> **GIVEN ENTRIES**:
════════

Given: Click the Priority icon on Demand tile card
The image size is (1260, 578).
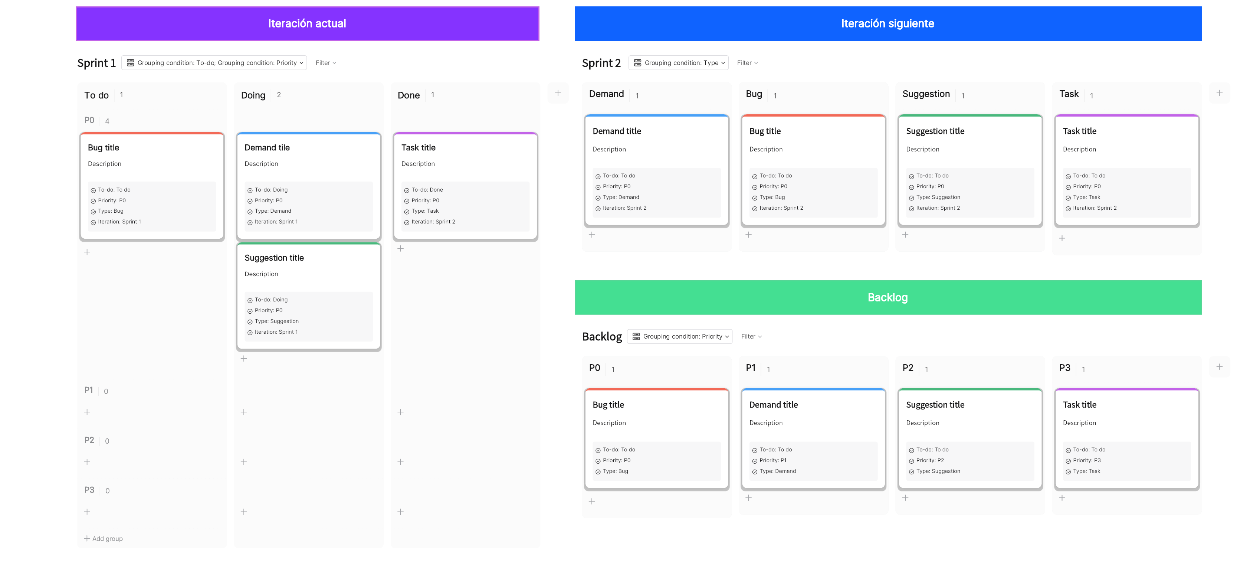Looking at the screenshot, I should [x=251, y=200].
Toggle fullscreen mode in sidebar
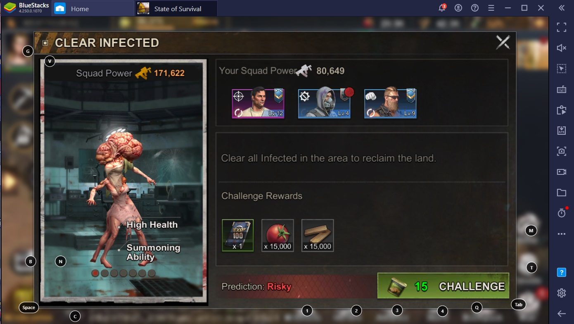 561,27
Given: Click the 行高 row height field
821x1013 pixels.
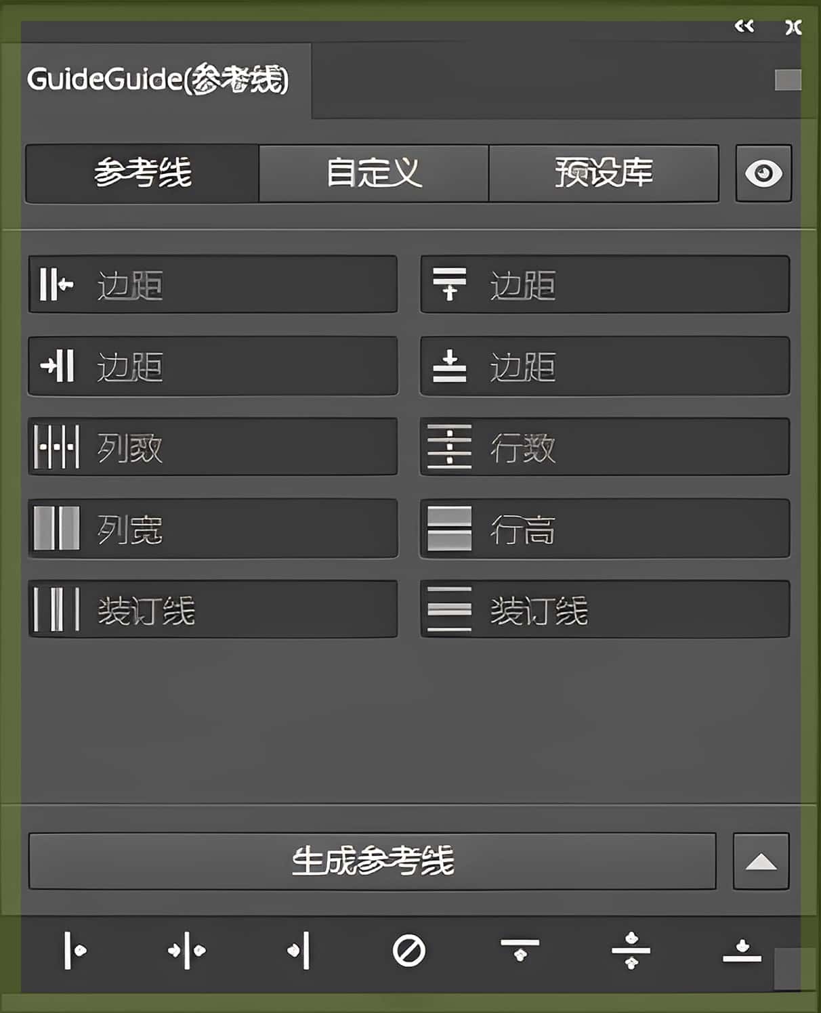Looking at the screenshot, I should (x=605, y=528).
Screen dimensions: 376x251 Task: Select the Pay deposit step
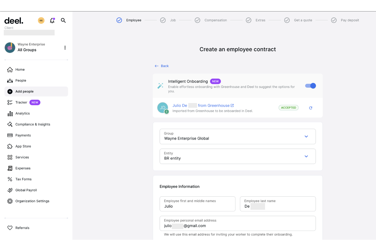(x=350, y=20)
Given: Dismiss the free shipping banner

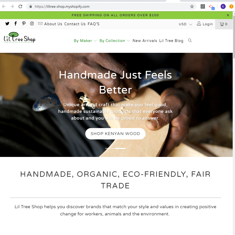Looking at the screenshot, I should 228,15.
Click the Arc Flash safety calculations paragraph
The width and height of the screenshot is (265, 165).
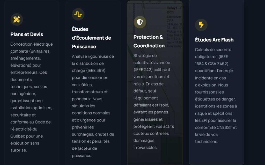click(216, 95)
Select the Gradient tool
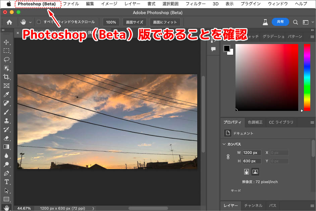 point(6,147)
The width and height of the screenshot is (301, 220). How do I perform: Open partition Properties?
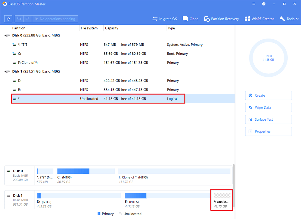(x=268, y=132)
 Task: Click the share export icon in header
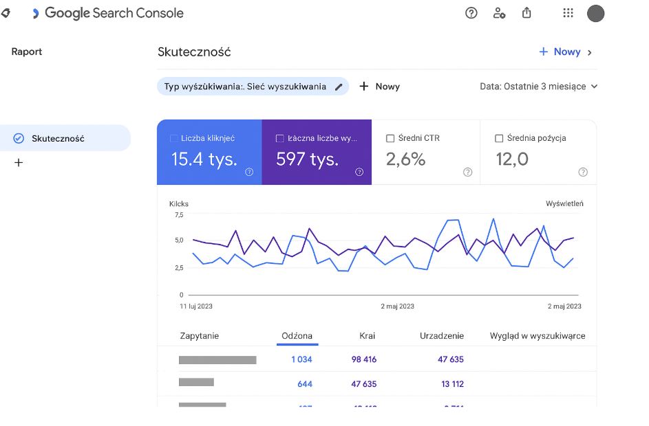click(526, 13)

════════

> **DESCRIPTION OF THE TASK**:
Give back the material above exactly as written, but omit the images.

> **TASK RESULT**:
Given: Click the Priority icon on Demand tile card
The image size is (1260, 578).
Looking at the screenshot, I should [x=251, y=200].
Toggle fullscreen mode in sidebar
 561,27
Given: Click the 行高 row height field
821x1013 pixels.
Looking at the screenshot, I should (x=605, y=528).
Screen dimensions: 376x251 Task: Select the Pay deposit step
(x=350, y=20)
Given: Dismiss the free shipping banner

Looking at the screenshot, I should 228,15.
Click the Arc Flash safety calculations paragraph
The width and height of the screenshot is (265, 165).
click(216, 95)
Select the Gradient tool
 point(6,147)
The width and height of the screenshot is (301, 220). How do I perform: Open partition Properties?
(x=268, y=132)
 Task: Click the share export icon in header
click(526, 13)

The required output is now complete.